In the records below, some lines hold the word "agent". Copy each of those lines.

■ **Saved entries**
━━━━━━━━━━━━━━━━━━━━
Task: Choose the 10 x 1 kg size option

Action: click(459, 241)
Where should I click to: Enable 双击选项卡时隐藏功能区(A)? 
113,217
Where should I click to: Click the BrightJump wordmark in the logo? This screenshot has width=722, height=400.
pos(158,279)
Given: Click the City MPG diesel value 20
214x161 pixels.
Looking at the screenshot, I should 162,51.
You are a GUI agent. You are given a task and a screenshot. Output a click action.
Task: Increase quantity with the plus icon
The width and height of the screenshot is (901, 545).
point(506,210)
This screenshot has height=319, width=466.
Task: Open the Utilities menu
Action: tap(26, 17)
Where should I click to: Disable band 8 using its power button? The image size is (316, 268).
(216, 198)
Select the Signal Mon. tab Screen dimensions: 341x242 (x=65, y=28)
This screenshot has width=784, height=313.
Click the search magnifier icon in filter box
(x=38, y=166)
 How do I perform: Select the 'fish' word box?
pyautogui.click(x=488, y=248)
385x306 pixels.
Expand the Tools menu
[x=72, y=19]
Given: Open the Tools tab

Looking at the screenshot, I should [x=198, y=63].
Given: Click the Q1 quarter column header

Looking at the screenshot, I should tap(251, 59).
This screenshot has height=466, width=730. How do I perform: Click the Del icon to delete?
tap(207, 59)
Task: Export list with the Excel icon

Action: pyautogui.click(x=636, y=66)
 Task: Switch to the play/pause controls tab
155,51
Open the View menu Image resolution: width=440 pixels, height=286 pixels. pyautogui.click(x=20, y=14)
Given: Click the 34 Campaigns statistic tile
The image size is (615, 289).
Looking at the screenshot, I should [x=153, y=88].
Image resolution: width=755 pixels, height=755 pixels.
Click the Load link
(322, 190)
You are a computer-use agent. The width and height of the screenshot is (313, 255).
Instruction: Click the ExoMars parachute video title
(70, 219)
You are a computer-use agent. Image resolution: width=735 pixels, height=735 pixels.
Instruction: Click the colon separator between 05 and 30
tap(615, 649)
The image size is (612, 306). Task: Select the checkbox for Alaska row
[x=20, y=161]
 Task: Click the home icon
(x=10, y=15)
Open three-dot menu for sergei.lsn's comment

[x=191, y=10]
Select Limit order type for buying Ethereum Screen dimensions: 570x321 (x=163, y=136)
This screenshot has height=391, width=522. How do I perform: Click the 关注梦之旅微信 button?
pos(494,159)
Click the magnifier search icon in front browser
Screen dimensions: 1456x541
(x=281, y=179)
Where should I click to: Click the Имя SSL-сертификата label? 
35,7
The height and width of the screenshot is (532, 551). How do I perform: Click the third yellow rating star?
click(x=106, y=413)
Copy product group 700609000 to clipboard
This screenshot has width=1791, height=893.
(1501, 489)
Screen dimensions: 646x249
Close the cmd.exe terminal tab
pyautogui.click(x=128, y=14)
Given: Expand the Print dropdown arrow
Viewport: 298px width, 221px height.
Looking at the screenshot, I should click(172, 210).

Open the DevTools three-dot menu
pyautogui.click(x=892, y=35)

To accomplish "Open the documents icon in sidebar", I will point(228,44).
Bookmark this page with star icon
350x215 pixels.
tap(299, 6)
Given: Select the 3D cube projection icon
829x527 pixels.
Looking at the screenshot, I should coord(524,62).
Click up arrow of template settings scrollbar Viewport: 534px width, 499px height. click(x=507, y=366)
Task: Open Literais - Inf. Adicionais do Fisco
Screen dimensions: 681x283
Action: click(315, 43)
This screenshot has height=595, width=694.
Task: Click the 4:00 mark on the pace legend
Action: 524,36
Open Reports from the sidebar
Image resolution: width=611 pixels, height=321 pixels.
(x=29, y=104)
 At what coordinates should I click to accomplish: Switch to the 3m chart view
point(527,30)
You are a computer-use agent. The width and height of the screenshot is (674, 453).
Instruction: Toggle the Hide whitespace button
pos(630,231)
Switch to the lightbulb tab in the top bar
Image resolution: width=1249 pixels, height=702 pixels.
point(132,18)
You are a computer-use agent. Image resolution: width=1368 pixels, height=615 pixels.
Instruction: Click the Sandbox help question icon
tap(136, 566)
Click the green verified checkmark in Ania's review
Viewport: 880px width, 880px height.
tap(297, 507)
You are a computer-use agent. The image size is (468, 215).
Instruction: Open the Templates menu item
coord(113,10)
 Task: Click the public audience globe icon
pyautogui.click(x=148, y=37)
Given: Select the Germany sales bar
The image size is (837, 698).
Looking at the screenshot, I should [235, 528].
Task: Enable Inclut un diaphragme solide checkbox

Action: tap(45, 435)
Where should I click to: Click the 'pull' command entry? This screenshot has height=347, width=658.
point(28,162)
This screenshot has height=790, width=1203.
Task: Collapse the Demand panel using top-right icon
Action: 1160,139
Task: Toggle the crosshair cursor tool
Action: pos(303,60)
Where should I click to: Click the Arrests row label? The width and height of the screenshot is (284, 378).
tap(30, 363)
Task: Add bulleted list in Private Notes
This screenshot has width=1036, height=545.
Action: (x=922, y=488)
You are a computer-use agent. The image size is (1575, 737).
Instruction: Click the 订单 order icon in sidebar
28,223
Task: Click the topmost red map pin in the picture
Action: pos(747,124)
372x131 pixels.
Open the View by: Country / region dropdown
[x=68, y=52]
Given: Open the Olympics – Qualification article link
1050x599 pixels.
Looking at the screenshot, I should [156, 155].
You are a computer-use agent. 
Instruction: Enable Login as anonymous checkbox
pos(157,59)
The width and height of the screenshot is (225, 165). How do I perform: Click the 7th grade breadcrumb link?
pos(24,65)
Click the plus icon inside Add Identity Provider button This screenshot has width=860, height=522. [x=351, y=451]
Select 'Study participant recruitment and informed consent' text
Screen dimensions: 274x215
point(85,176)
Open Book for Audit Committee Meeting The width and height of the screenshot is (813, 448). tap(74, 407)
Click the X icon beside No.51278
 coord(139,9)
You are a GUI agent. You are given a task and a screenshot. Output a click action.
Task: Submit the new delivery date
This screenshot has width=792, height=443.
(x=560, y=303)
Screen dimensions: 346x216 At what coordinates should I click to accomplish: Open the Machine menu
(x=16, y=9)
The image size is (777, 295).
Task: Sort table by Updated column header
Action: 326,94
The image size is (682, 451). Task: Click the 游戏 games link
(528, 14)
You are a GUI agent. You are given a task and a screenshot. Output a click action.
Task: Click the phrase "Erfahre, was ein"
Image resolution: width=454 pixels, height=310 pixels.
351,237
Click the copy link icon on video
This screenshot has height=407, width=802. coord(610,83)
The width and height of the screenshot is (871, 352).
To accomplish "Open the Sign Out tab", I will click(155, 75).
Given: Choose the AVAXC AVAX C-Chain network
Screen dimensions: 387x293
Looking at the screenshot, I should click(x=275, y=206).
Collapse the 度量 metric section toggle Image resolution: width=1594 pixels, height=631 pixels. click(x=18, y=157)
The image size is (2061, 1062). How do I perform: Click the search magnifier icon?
━━━━━━━━━━━━━━━━━━━━
■ **SOLUTION**
You are a GUI agent. You are given a task and a screenshot. Output a click action.
You are a computer-use agent. The width and height of the screenshot is (313, 255).
You are a computer-use agent. Image resolution: width=735 pixels, height=735 pixels.
You are a computer-use agent. The width and height of the screenshot is (674, 453).
You are a computer-use agent. Image resolution: width=1368 pixels, height=615 pixels.
You are a computer-use agent. The image size is (468, 215).
You are a computer-use agent. The image size is (1575, 737).
You are a computer-use agent. 
You are a GUI agent. You are given a task and a screenshot. Output a click action.
You are a GUI agent. You are given a task and a screenshot. Output a click action.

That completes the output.